Siamo davvero al cambio di paradigma. È la sinistra ad essere nostalgica, la destra a guardare con ottimismo al futuro. Il rimpianto è il tratto distintivo dei compagni di Bertinotti e Schlein. Rimpianto per Enrico Berlinguer, il leader del “consociativismo realizzato”, rimpianto per la “rivolta sociale” che ricorda l’assalto ai forni di manzoniana memoria, il culto dello sciopero generale (il primo risale al 1904, per solidarietà ai minatori sardi), il ritorno in fabbrica di Schlein nel tentativo di conciliare armocromia e operaismo, ma senza proporre soluzioni che non siano i soliti sussidi di Stato.
Nel calderone della sinistra ribolle un minestrone di parole d’ordine vecchie di un secolo e forse più, unite a una radicata e radicale avversione al nuovo, a ogni riforma immaginata e concretizzata e alla difesa tenace dello status quo. L’empito rivoluzionario di un Togliatti che prometteva di mettere fine a ogni forma di sfruttamento grazie al comunismo si è stemperato tra terrazze e salotti buoni della sinistra ztl. In mezzo c’è stato l’elogio del lavoro flessibile di Massimo D’Alema che decretò la fine del posto fisso. Era il 1999. La rivoluzione si è compiuta col lento cambio di paradigma.

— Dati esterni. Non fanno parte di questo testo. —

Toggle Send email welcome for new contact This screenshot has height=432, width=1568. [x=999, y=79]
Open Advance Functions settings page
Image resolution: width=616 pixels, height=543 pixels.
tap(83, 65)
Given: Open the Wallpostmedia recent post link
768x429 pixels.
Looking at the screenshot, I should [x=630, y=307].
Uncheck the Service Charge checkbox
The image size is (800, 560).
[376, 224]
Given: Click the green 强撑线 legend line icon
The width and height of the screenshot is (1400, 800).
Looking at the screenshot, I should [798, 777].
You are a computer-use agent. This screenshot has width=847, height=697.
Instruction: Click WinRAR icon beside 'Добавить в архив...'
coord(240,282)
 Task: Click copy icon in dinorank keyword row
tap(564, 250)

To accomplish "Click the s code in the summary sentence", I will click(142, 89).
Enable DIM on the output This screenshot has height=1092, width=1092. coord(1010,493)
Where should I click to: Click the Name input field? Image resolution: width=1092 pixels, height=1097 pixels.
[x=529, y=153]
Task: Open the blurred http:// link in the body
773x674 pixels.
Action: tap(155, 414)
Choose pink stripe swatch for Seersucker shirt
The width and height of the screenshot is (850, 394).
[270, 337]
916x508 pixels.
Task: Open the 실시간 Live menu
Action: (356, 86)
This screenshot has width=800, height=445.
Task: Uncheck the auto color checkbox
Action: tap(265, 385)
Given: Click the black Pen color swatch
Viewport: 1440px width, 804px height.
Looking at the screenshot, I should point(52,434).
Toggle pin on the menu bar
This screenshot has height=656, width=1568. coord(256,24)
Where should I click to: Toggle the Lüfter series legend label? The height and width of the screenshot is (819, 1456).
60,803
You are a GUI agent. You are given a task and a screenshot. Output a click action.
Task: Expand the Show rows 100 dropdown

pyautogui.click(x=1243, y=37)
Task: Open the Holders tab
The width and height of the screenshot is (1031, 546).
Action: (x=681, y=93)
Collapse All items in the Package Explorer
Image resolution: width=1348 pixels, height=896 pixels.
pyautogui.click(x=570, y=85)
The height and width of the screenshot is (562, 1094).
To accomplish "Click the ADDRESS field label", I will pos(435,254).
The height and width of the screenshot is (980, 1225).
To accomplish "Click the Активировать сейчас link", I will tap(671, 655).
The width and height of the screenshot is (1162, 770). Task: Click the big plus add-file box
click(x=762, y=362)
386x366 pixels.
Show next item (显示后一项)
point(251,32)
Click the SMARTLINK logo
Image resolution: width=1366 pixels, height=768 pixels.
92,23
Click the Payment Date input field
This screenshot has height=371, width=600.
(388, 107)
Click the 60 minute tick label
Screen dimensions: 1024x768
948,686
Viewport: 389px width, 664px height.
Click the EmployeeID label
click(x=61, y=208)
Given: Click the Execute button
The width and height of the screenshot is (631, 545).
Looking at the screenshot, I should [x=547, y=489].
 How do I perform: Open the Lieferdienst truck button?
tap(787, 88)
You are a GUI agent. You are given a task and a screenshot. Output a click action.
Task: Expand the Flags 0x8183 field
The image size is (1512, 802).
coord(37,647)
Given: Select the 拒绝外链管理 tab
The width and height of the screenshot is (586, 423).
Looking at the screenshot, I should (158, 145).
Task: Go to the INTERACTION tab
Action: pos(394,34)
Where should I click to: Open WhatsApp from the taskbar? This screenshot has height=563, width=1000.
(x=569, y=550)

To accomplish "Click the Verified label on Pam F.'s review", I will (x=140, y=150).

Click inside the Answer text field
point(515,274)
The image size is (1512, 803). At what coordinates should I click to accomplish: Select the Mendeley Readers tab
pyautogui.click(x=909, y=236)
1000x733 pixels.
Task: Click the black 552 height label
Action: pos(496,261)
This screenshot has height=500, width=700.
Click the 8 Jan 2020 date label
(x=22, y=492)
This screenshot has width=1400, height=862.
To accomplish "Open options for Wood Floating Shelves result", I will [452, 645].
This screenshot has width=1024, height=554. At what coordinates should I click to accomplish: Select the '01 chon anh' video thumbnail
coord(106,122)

Ora quella stessa sinistra cerca di demonizzare la festa di Atreju come luogo della conservazione e della bieca reazione. Non si capisce se dà loro più fastidio l’invito a Giuseppe Conte o il presepe vivente, Arianna Meloni che si fa i selfie con i visitatori o la motosega del presidente argentino, nuovo “mostro” da crocifiggere anche se ha abbattuto l’inflazione dal 25,5% al 2,7%. In sostanza, alla festa di Atreju c’è confronto, curiosità per il nuovo, apertura al dialogo. Alle feste estive dell’Unità il massimo dell’apertura che il Pd ha dimostrato è stato l’invito a Maria Elena Boschi.
E IL PERICOLO FASCISMO?
Per non dire della gerontocrazia di sinistra che se la prende con una premier nata negli anni Settanta. «Ha le stimmate fasciste impresse nella carne, ha l’eloquio e il portamento e anche la cultura che ne fanno la rappresentante perfetta della destra che io aborro. Pericolo mortale». Così parlò Carlo Rossella, ottantuno anni. E Giuliano Amato, 86 anni, ha tra i primi evocato lo «spettro dell’Ungheria di Orban». Corrado Augias, 89 anni, si siede nel salottino di Giovanni Floris e via con le perle di saggezza contro Meloni inadeguata, che dice cose terribili, contro la destra che cavalca la paura, contro i ministri “goffi”. A Natalia Aspesi, 94 anni, non va bene il nome Fratelli d’Italia che non contempla le “sorelle”. Una citazione la merita anche Furio Colombo, 93 anni, che criticò il viaggio a Bali di Meloni con la figlia in prima classe. I vecchi e la bambina? Non proprio: i vecchi e la ragazza della Garbatella divenuta adulta e vincente. Cambiano i paradigmi, si compiono le rivoluzioni.